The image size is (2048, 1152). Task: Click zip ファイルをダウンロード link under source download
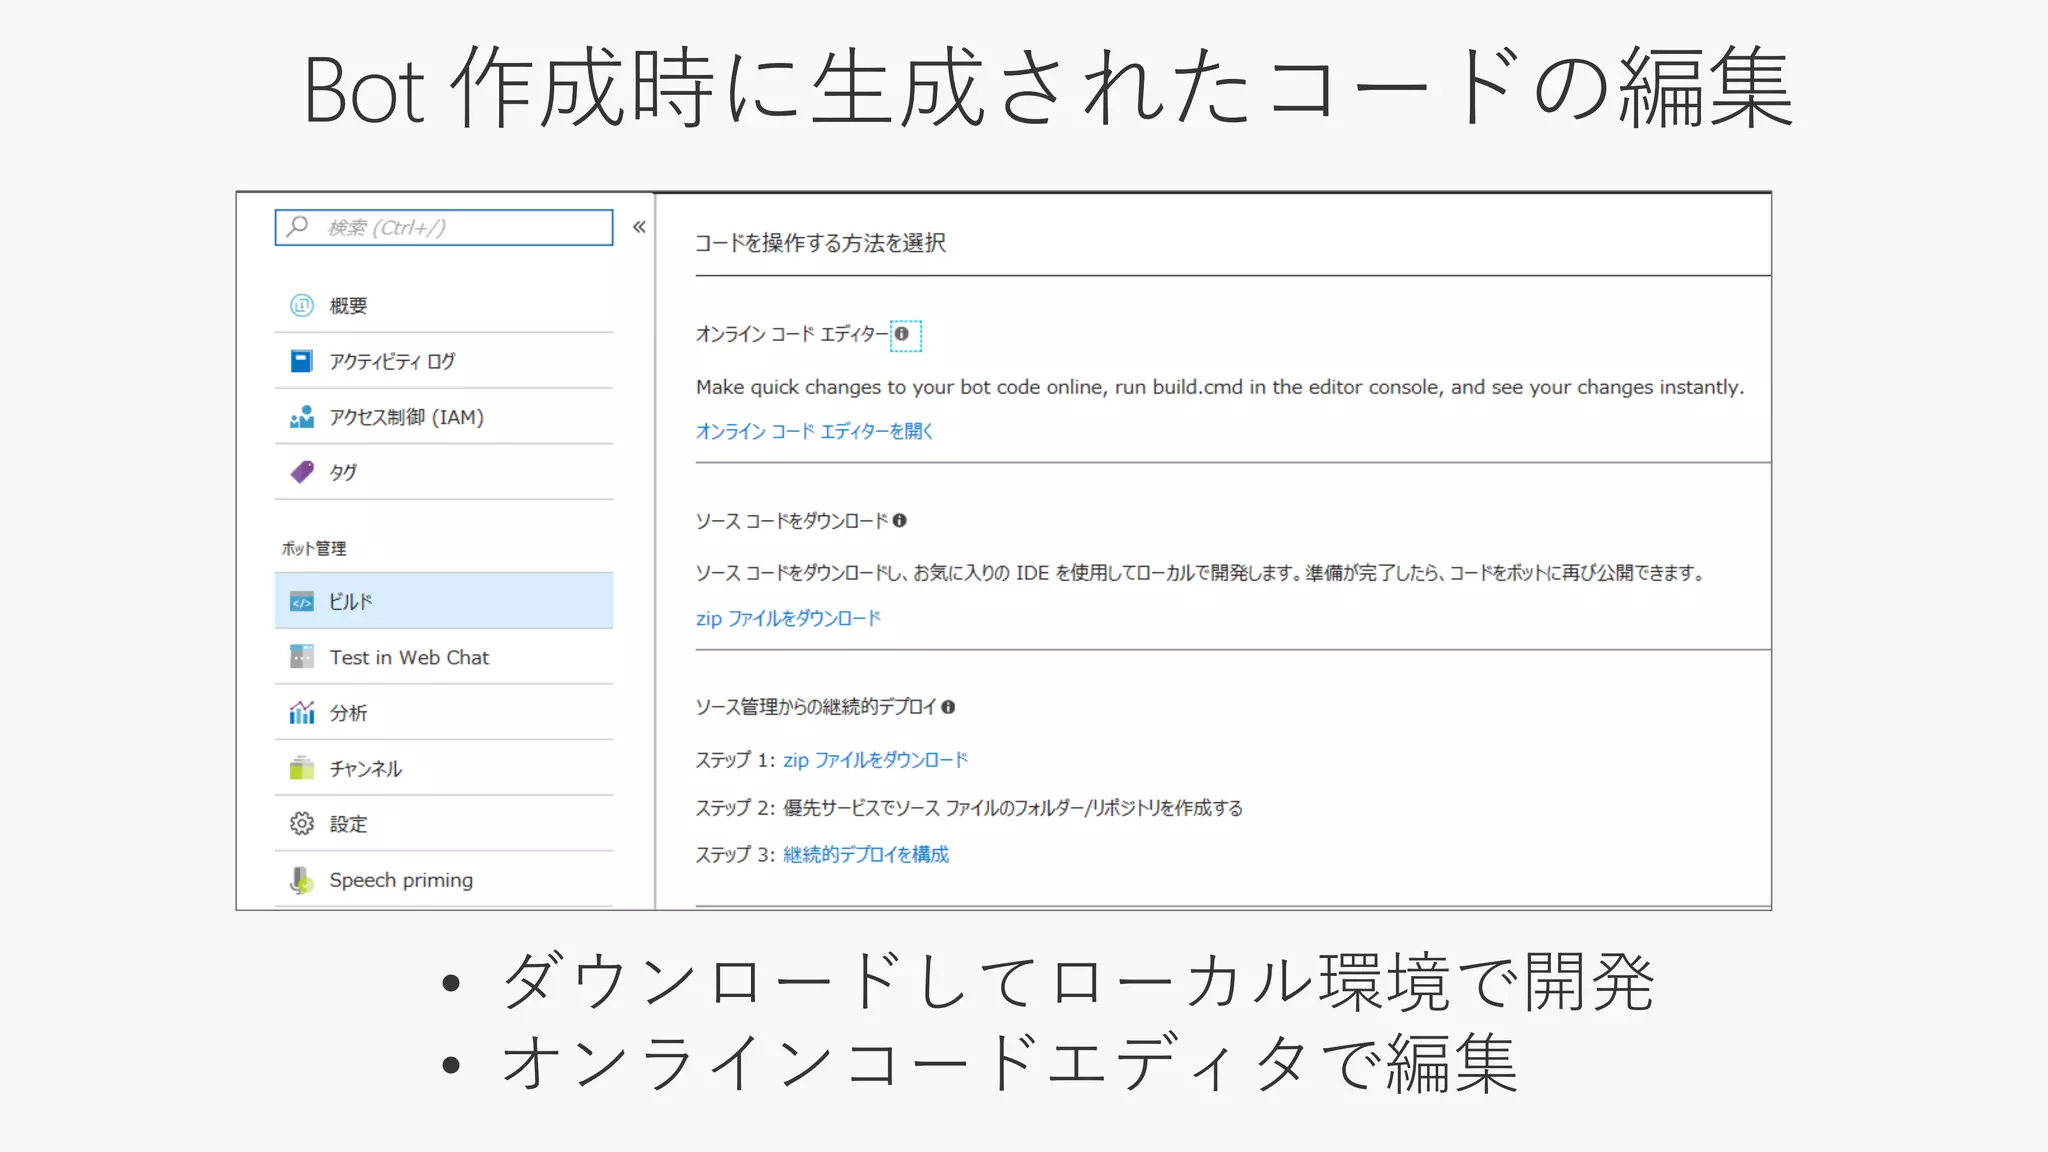pos(788,619)
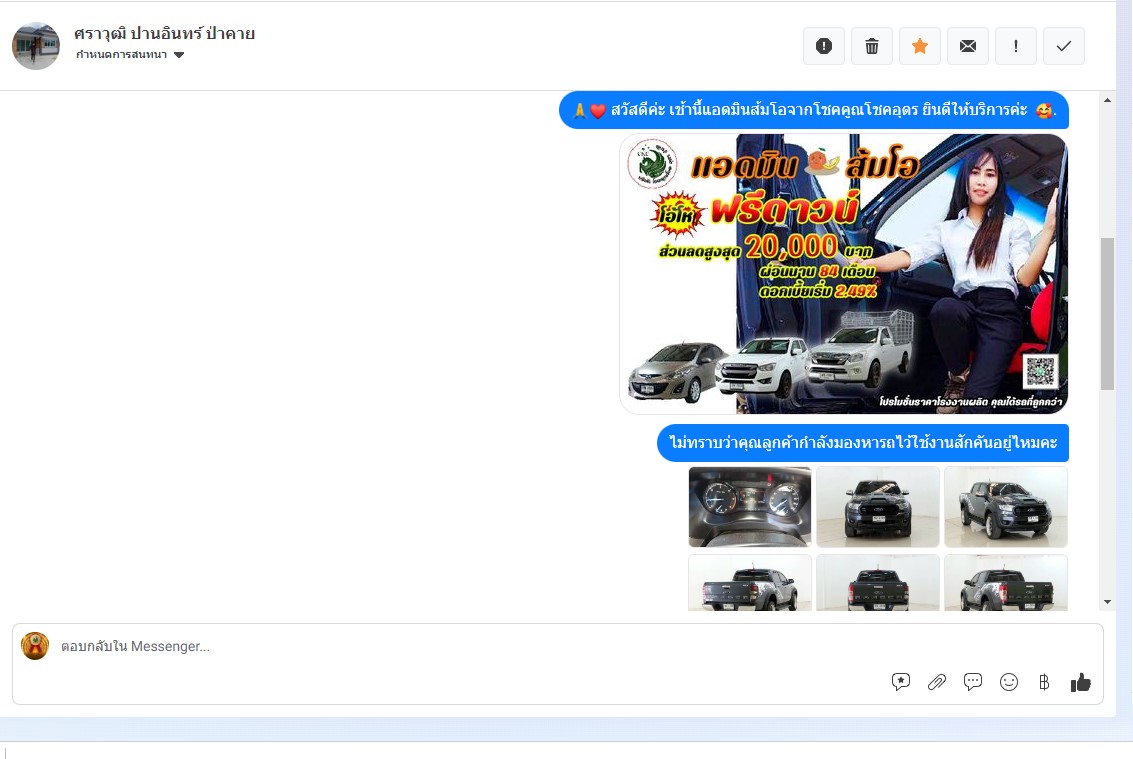Viewport: 1133px width, 759px height.
Task: Open ศราวุฒิ ปานอินทร์ ป่าคาย profile name
Action: point(164,33)
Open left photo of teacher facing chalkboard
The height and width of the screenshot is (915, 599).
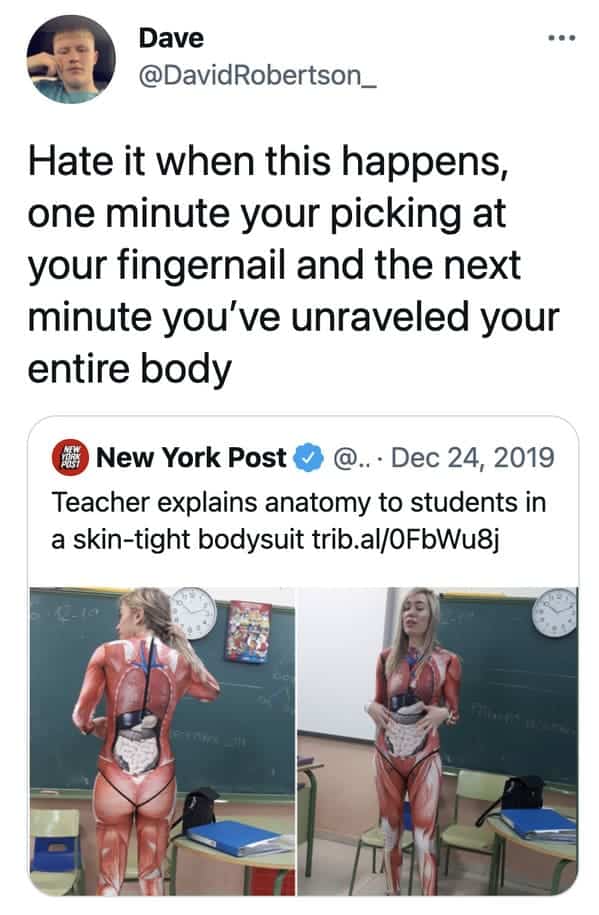(x=162, y=741)
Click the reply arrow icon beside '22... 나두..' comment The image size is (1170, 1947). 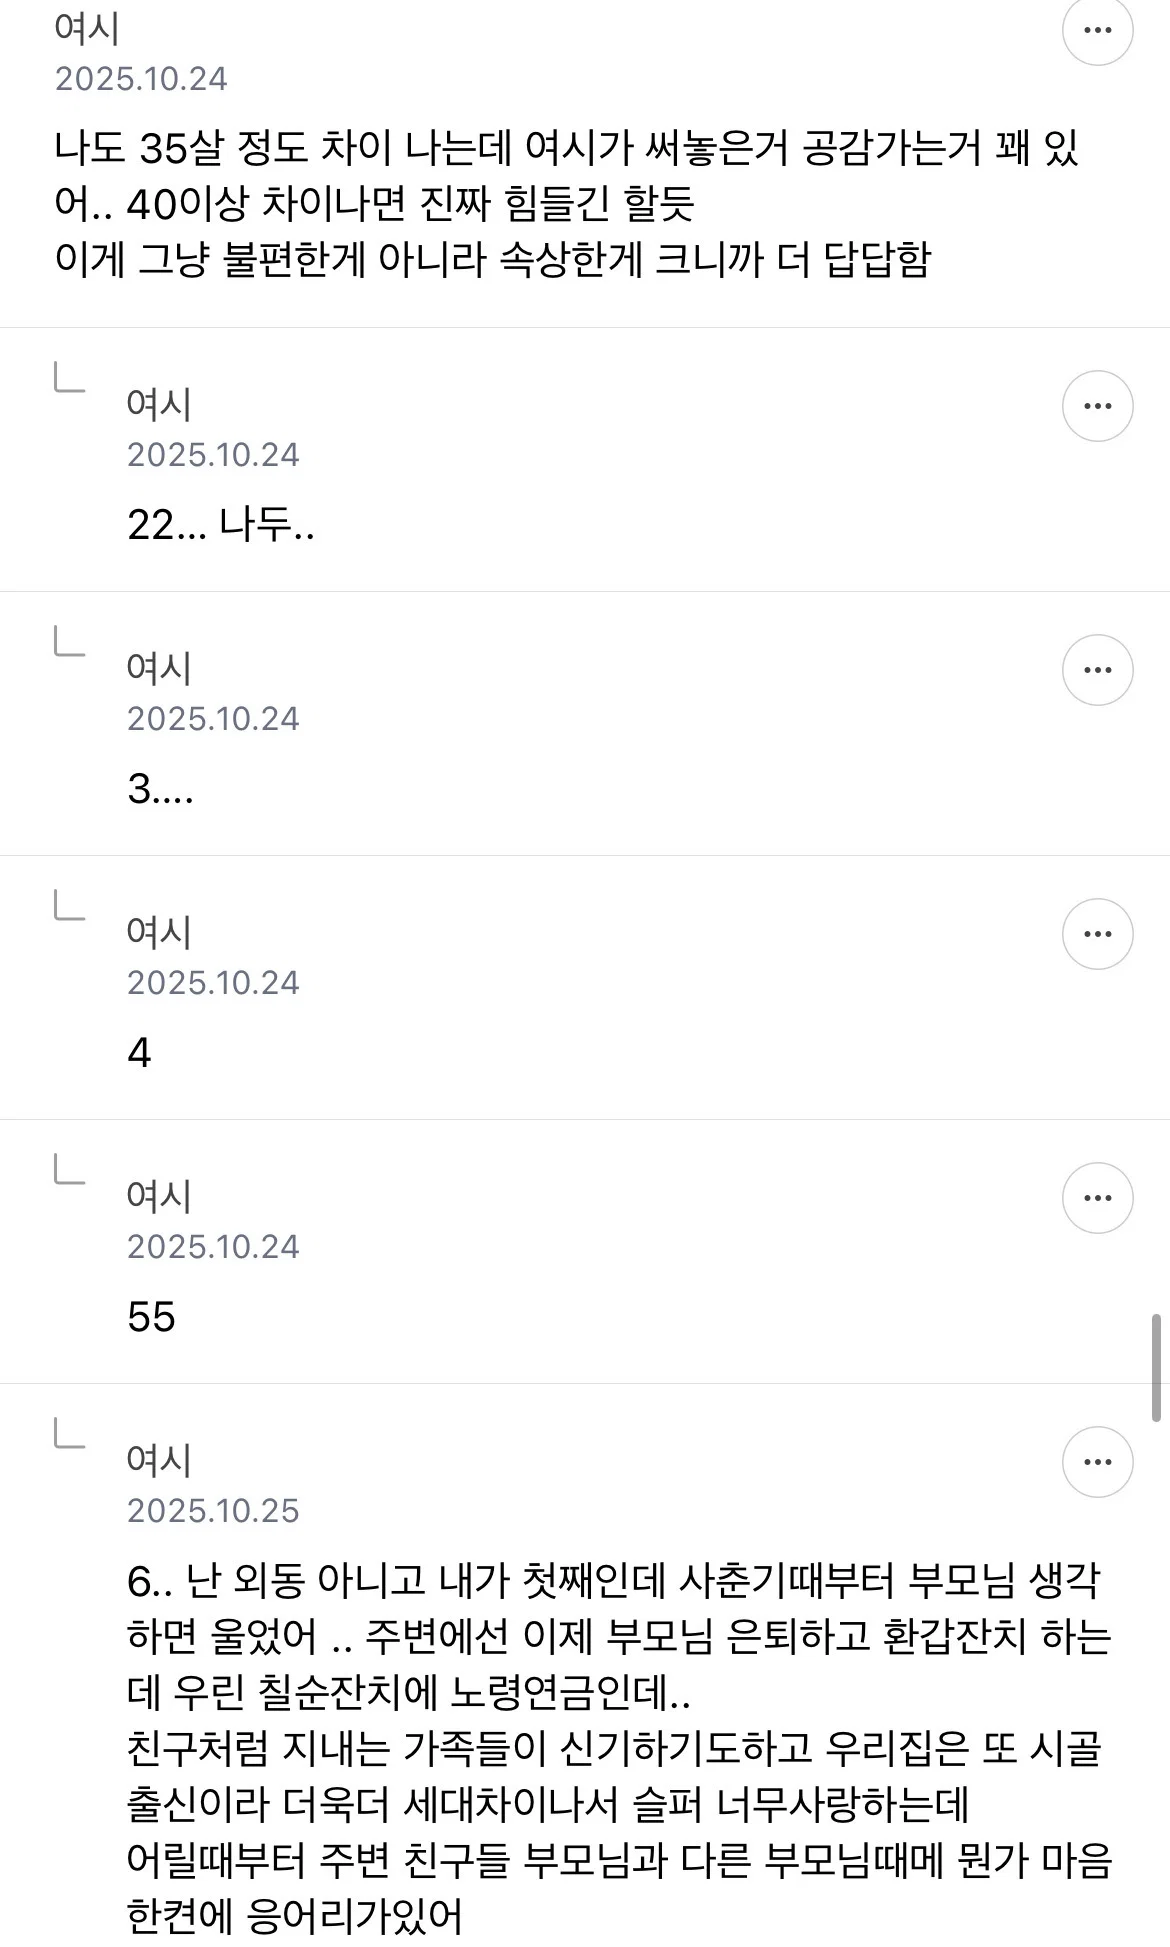click(x=69, y=377)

####

> THE TASK
Can you output the stretch of the records from the very start through the line containing "(x=162, y=741)", both ends included, reproducing each line unchanged but leaving out the pictures?

> EXERCISE RESULT
The image size is (2048, 1152). Task: Click zip ファイルをダウンロード link under source download
pos(788,619)
Viewport: 1133px width, 759px height.
Task: Open ศราวุฒิ ปานอินทร์ ป่าคาย profile name
Action: point(164,33)
Open left photo of teacher facing chalkboard
The height and width of the screenshot is (915, 599).
(x=162, y=741)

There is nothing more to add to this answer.